─── THE DATA

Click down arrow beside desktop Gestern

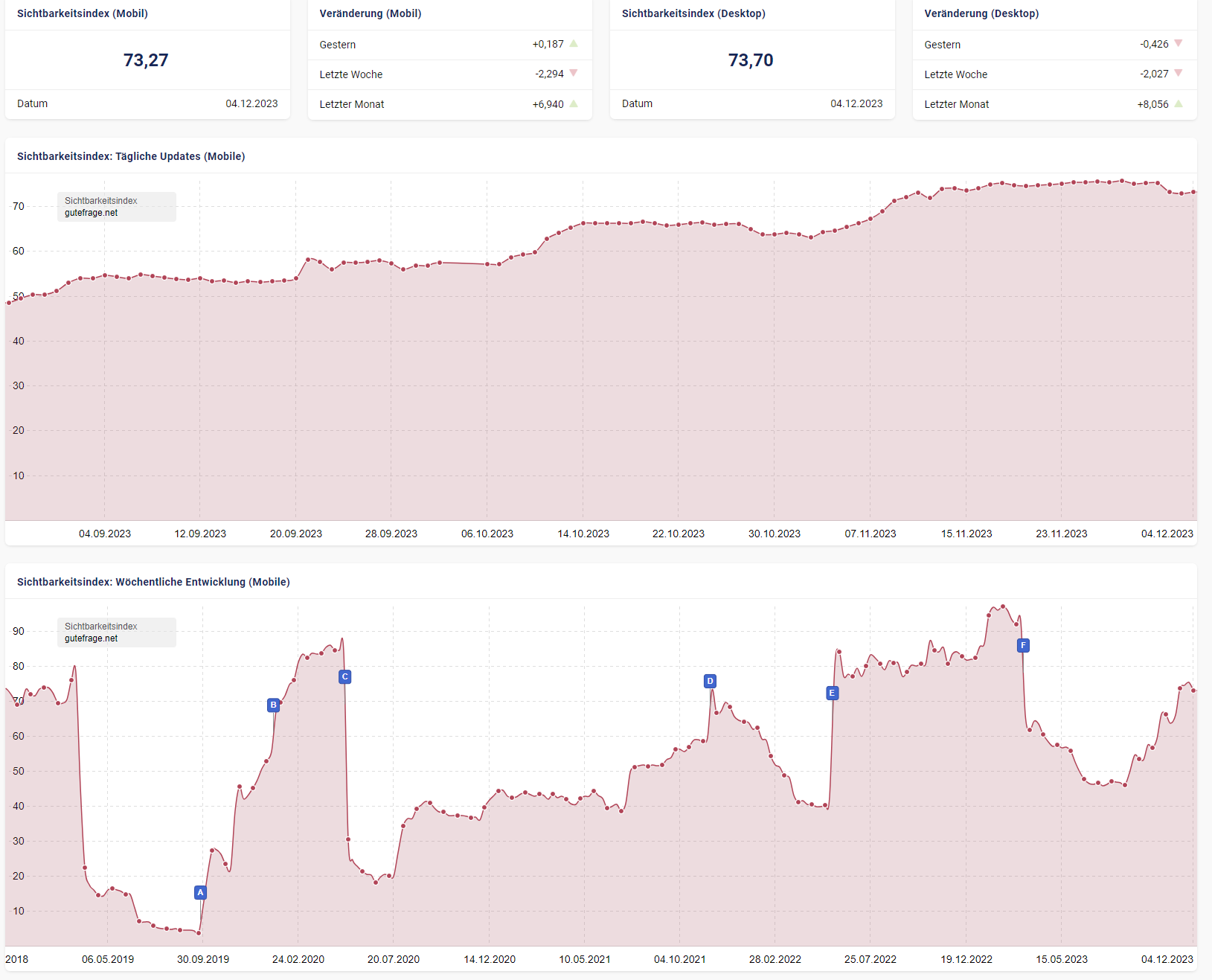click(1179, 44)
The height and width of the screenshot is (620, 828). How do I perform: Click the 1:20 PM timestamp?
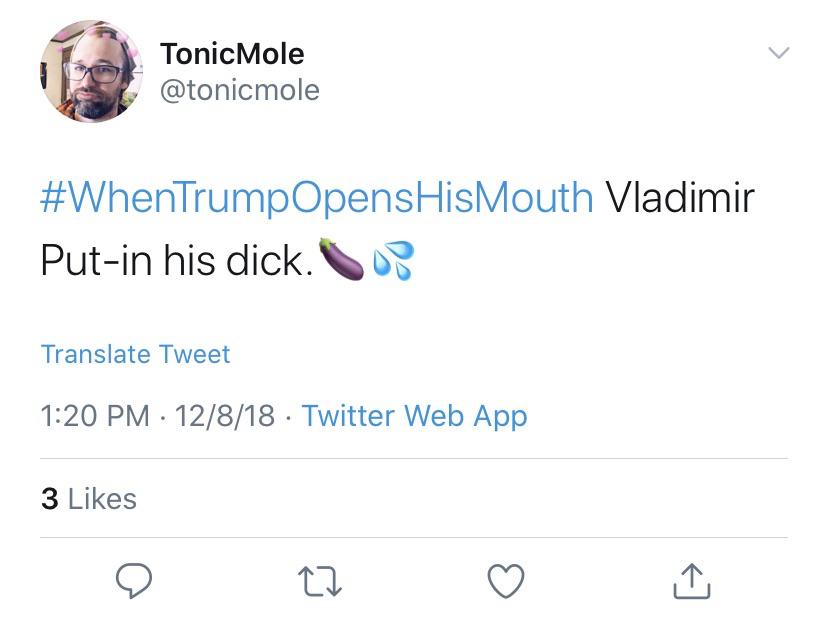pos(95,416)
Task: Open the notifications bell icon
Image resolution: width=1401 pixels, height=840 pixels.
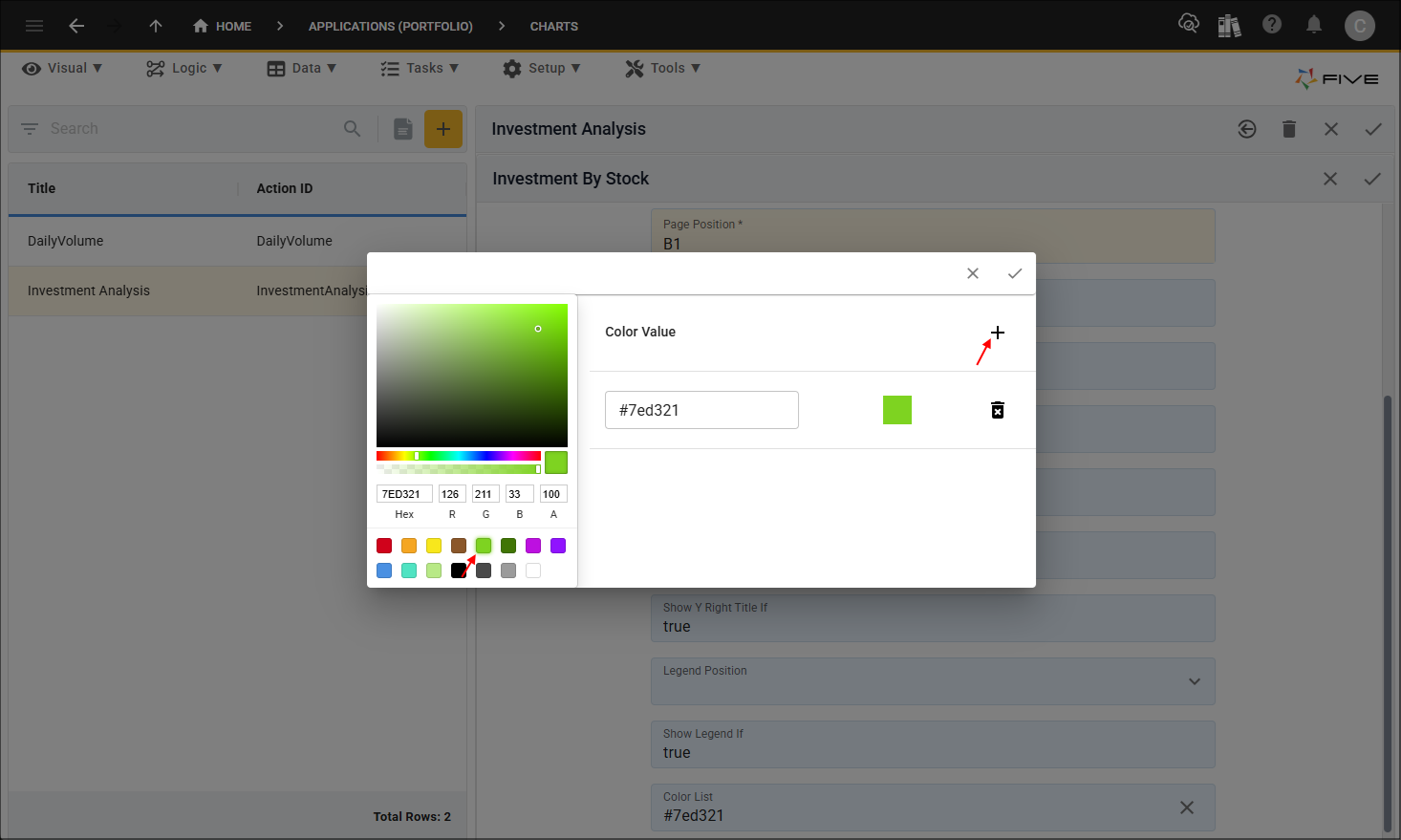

──────

◆ EXERCISE OBJECTIVE
Keep every word of the data as it is when you write it out, but drop the pictures.

◆ EXERCISE ANSWER
Click down arrow beside desktop Gestern

click(1179, 44)
The height and width of the screenshot is (620, 828). How do I perform: Click the 1:20 PM timestamp?
pos(95,416)
Task: Open the notifications bell icon
Image resolution: width=1401 pixels, height=840 pixels.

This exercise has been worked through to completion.